Two novel porphyrin dyes (PMBTZ and PHBTZ) modified with alkyl-thiophene and 2,1,3-benzothiadiazole (BTZ) moieties were designed and synthesized. The optical and electrochemical properties were characterized by UV–visible, fluorescence spectroscopy and cyclic voltammetry. With the introduction of the low-band-gap chromophore onto the porphyrins, the absorption spectra of the two porphyrin dyes in the range of 450–600nm were broadened and the maximum wavelength was red-shifted compared with PZn as expected. The first oxidation potentials (Eox1) were altered to the negative, which lowered from 1.27 to 1.11 and 1.15eV, respectively.

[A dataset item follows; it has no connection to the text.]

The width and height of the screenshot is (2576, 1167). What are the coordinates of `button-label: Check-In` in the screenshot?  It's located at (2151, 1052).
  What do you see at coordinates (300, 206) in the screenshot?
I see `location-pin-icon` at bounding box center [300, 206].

For a typical solar cell device based on dye PMBTZ, the maximal monochromatic incident photon-to-current conversion efficiency (IPCE) can reach to 65%, with a broad respondent region of 350–800nm. Under standard global AM 1.5 solar condition, the dye-sensitized solar cell (DSSC) based on the dye PMBTZ showed the best photovoltaic performance: a short-circuit photocurrent density (Jsc) of 14.11mA/cm2, an open-circuit photo voltage (Voc) of 0.59V, and a fill factor (ff) of 0.66, corresponding to solar-to-electric power conversion efficiency (η) of 5.46%.